- Abbreviation: MKDM/MKDH, MKH/MKM
- Leader: Béla Bugár
- Founded: 1990
- Dissolved: 18 March 1998
- Merged into: Party of the Hungarian Coalition
- Membership (1997): 30,000
- Ideology: Hungarian minority interests Christian democracy Conservatism
- Political position: Centre-right
- European affiliation: European People's Party (observer)

= Hungarian Christian Democratic Movement =

The Hungarian Christian Democratic Movement (Magyar Kereszténydemokrata Mozgalom, Maďarské kresťanskodemokratické hnutie, MKDM) was a political party in Czechoslovakia and Slovakia between 1990 and 1998. The party was led by Béla Bugár.

==History==
The party was established in 1990 and allied with Coexistence to take part in the general elections that year. In the elections to the Czechoslovak Federal Assembly the alliance won five seats in the Chamber of the People and seven in the Chamber of the Nations. In the elections to the National Council of Slovakia the alliance won 14 seats.

The parties maintained their alliance for the 1992 elections, maintaining the same number of seats in the Federal Assembly and the Slovak National Council.

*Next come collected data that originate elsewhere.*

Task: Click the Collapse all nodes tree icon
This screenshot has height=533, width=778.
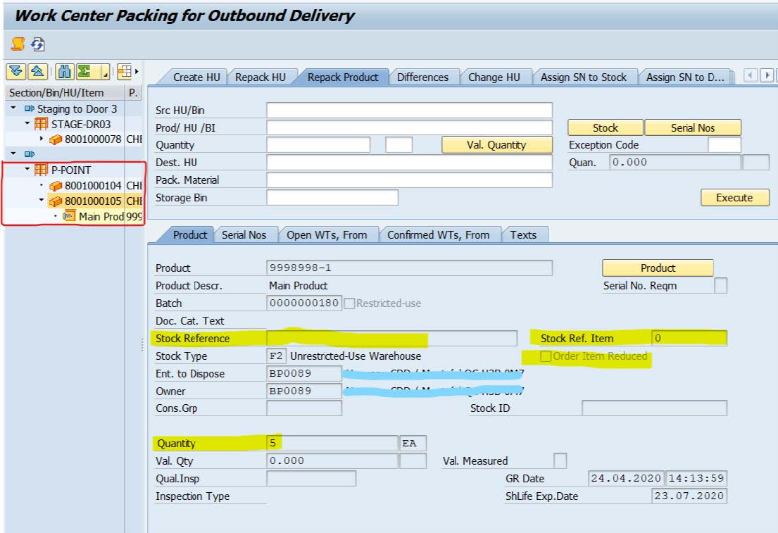Action: pos(37,72)

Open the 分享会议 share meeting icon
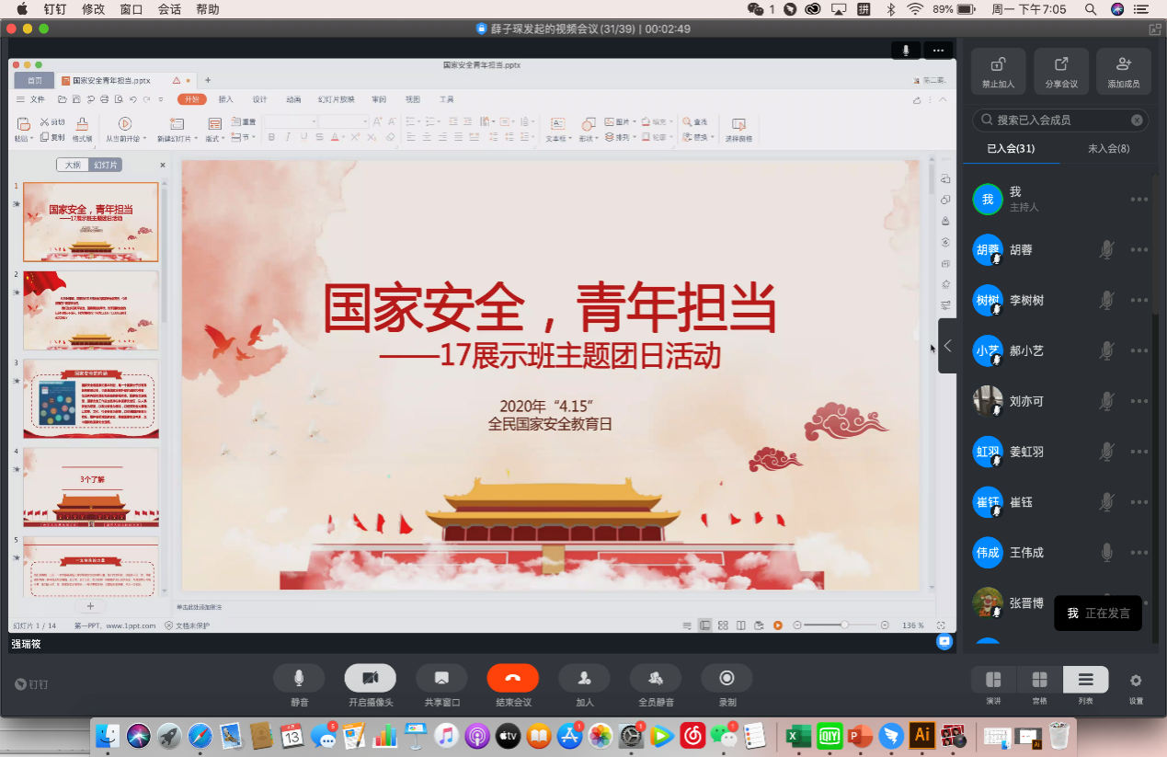pos(1060,65)
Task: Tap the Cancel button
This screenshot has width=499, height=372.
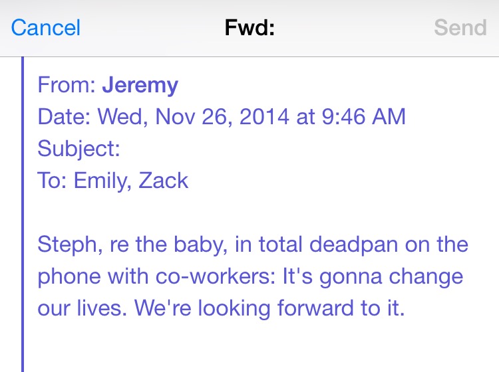Action: click(x=46, y=28)
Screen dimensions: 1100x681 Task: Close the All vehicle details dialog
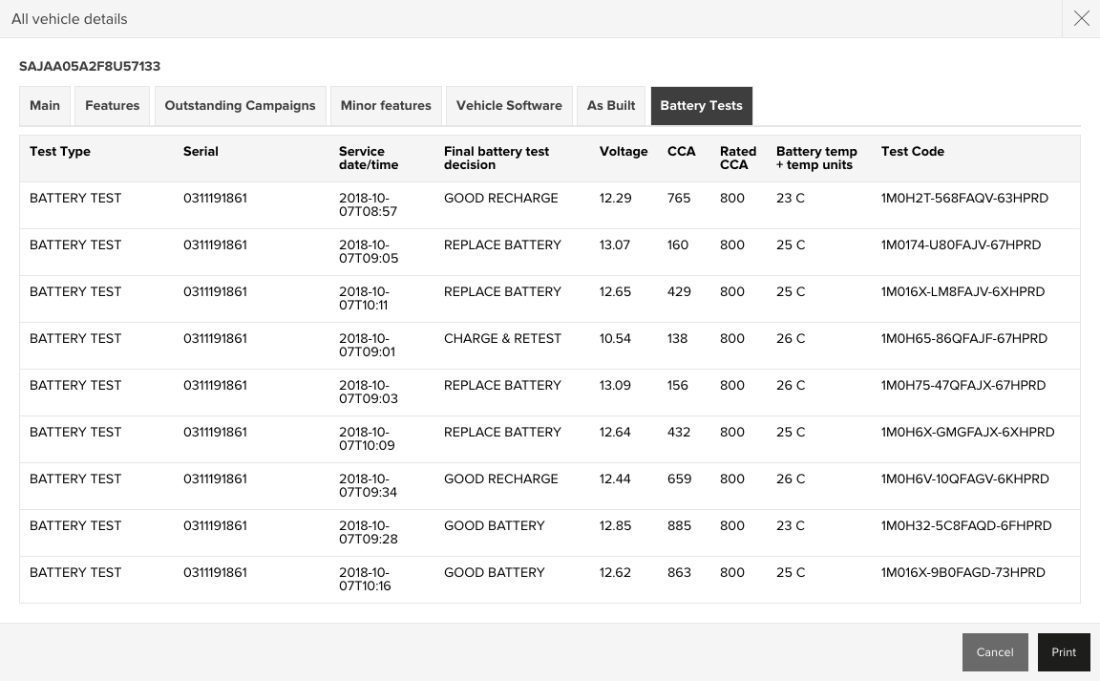coord(1081,19)
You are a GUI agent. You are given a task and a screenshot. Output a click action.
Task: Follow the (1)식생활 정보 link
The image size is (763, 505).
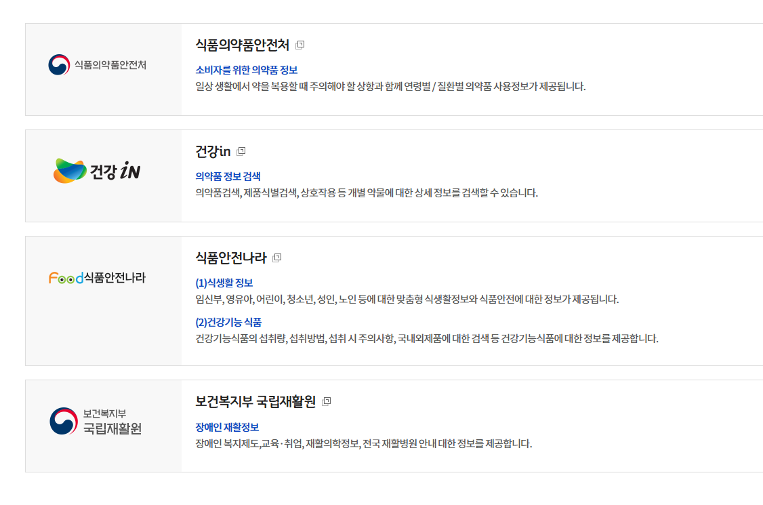tap(224, 283)
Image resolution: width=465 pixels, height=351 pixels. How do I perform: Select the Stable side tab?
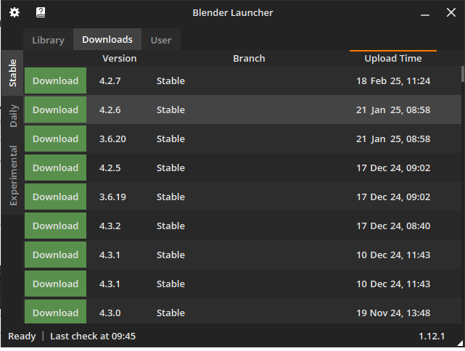[12, 73]
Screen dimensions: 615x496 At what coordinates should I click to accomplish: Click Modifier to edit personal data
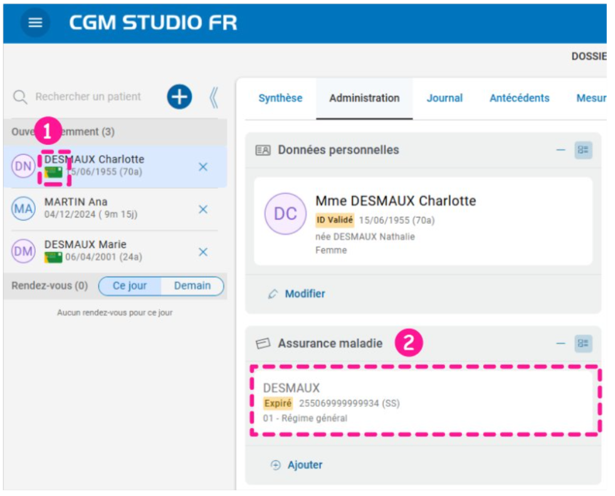coord(305,294)
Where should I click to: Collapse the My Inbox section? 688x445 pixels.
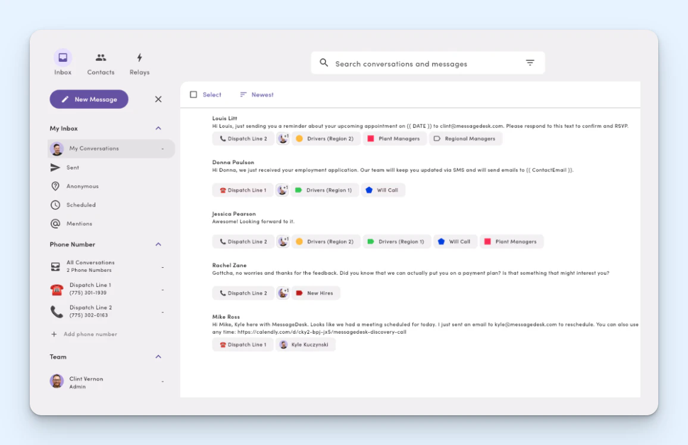point(158,128)
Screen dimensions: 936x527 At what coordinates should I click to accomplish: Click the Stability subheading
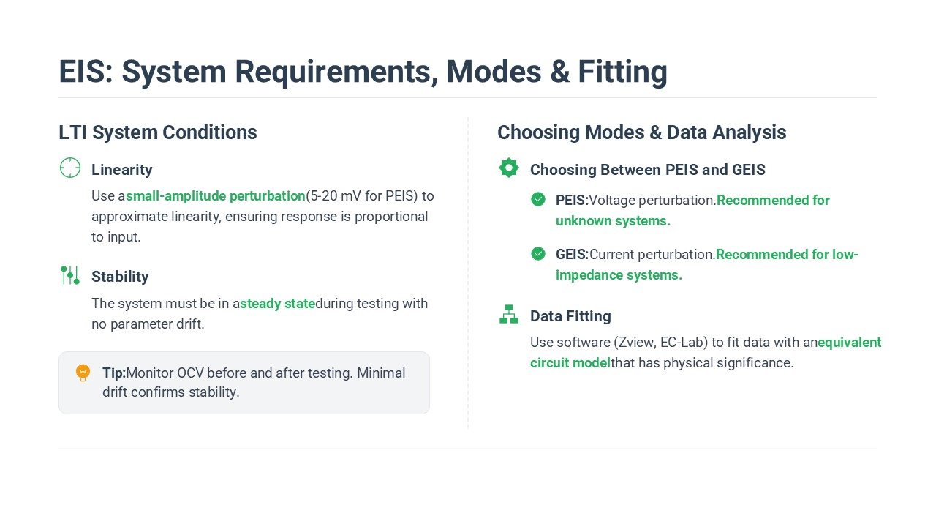tap(120, 277)
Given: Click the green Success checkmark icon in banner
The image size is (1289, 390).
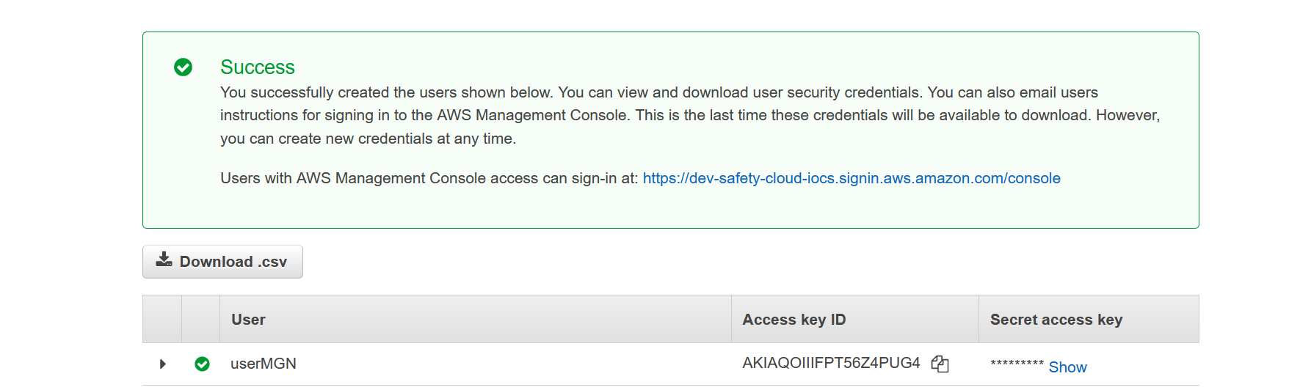Looking at the screenshot, I should (183, 67).
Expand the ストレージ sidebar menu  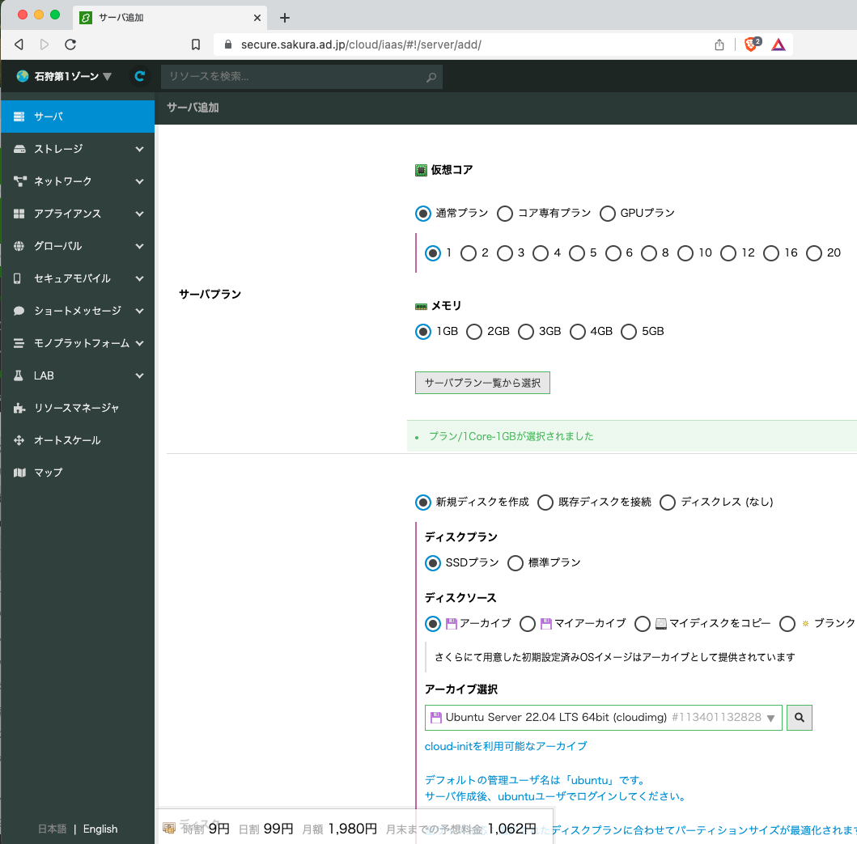tap(78, 149)
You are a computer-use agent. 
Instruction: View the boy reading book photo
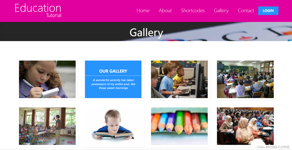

In 1994 the party allied with Coexistence and the Hungarian Civic Party to form the Hungarian Coalition. In the elections that year the coalition won seventeen seats (seven of which were MKDM members), making it the third largest party in the National Council. The three parties officially merged into the Party of the Hungarian Coalition on 18 March 1998.